Bristol Burney X.2 modifié. On ne distingue pas les hélices marines, sont-elles présentes?

Instabilité de l'hydroplanage avec hélices marines en septembre 1912.

Bristol Museum Galleries & Archives

Hélice aérienne arrêtée, tracté par un câble (flèche), le Bristol Burney X.2 en hydroplanage.

Une très belle image d'hydraviation !

Le 21 septembre 1912, les derniers essais de remorquage, moteur supprimé remplacé par du lest, conduisent au crash après la rupture du câble de traction.

Le pilote George Bentley Dacre n'a pas été blessé dans l'accident.

Remorqué derrière un "destoyer", le X.2 prend l'air mais pas pour longtemps...

Il n'y a plus de moteur, donc pas d'hélice!

Bristol Museum Galleries & Archives

Le Bristol - Burney X.3

Pas découragée par cet échec, l'Amirauté accepta de continuer l'aventure. Comme le X.2 ne valait pas la peine d'être réparé, en mars 1913, un deuxième bateau volant le X.3 a été mis en chantier à Filton, en intégrant de nombreuses améliorations.

Le changement majeur du X.3 c'était ses hélices marines contrarotatives montées dos à dos, entraînées par un arbre unique qui descendait dans un tube vertical situé entre les "hydropeds" avant, de sorte que la poussée était centrale.

La photo vue de l’arrière montre une “aile” raccourcie. Et non, il s’agit simplement d’un simulacre d’aile, un chassis se substituait à l’aile pendant les essais de flottaison. Dans les textes on trouve le mot “outriggers” (donc simplement de bouts dehors) qui explique la fonction du chassis avec la fixation des flotteurs d’extremité. Les hélices tripales sont bien visibles dans la vignette. Sur l'autre image, les hélices tournent, on voit 2 cercles gris autour des cônes.

Premiers essais en 1913. Des ailerons assuraient le contrôle latéral à la place du gauchissement et les pilotes disposaient d'un cockpit côte-à-côte. Moteur Canton-Unne 200 ch.

Sur cette photo, le simulacre d'aile est évident. Il se remarque aussi sur la première photo.

Avec les nouvelles dispositions, la stabilité à la remorque était très bonne et il en était de même avec les hélices marines. Un défaut est apparu quand l'hélice aérienne a été embrayée, le nez de l'avion avait tendance à plonger. Pour contrer cela, Barnwell le concepteur, en espérant éliminer le défaut, envisageait de placer un élévateur avant supplémentaire, juste à l'arrière de l'hélice, coordonné avec le fonctionnement de l'embrayage.

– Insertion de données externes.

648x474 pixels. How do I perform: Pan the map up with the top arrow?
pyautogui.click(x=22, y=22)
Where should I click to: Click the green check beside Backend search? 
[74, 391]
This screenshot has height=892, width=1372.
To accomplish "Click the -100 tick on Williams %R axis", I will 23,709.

Prêt pour des essais en vol par Harry Busteed en juin 1914, l'appareil s'est malencontreusement échoué sur un banc de sable caché.

Les réparations nécessaires n'ont jamais été effectuées.

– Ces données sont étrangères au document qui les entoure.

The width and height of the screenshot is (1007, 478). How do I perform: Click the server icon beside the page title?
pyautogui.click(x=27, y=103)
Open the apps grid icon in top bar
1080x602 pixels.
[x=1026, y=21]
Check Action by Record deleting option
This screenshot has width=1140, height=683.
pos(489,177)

L'extraordinaire tentative était terminée, la guerre arrivait...

Le X.3 échoué sur un banc de sable. Les ailerons sont bien visibles.

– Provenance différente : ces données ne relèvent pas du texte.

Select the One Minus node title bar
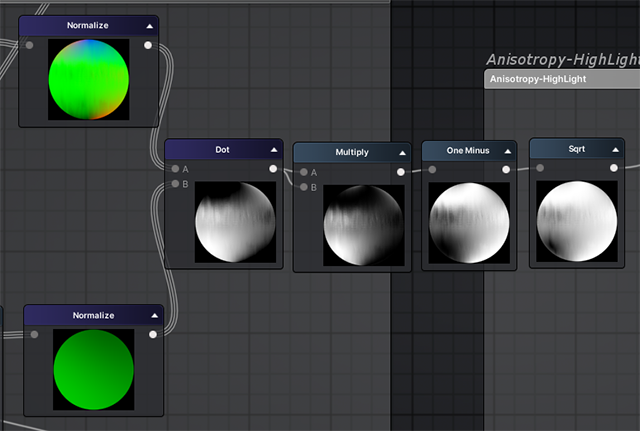640x431 pixels. (465, 150)
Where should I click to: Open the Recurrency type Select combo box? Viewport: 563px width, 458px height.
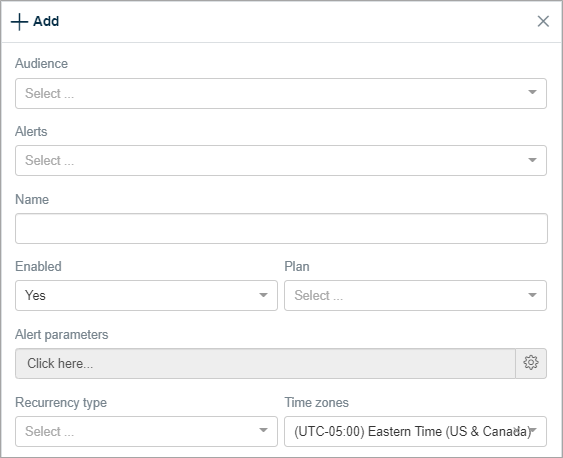pos(146,431)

Ce dessin de Peter Lewis montre des ailes à gauchissement, c'était peut-être une première étape de conception.

Le projet d'élévateur derrière l'hélice est représenté.

La rectification du plan dévoile une meilleure vérité.

Références

***

“British Aircraft 1809-1914” - Peter Lewis - Editions Putnam, 42 Great Russel Street, London WCI, 1962.

British Flying-Boats and amphibians 1909-1952” - G.R.Duval - Editions Putnam, 1966.  

Flight - 15 février 1952 :

http://www.flightglobal.com/

http://www.flightglobal.com/pdfarchive/index.html

http://www.flightglobal.com/pdfarchive/view/1952/1952%20-%200405.html?search=february 1952 burney

 

L' hydravion Savoia Verduzio Ansaldo

http://fr.wikitranslation.com/en/Ansaldo_SVA

Les flèches indiquent l'emplacement des foils.

Les flotteurs à section ronde du ISVA ("I" pour Idroplane - hydravion), Savoia Verduzio Ansaldo de reconnaissance, employé pendant la 1ère Guerre Mondiale, étaient équipés d'hydrofoils étudiés par Alessandro Guidoni. Montés à l’avant et à 70% environ, les foils facilitaient le décollage mais après essais, l'appareil fut équipé de flotteurs classiques à redan.

Des études qui elles aussi, avaient sans doute attiré l'attention de Giovanni Pegna.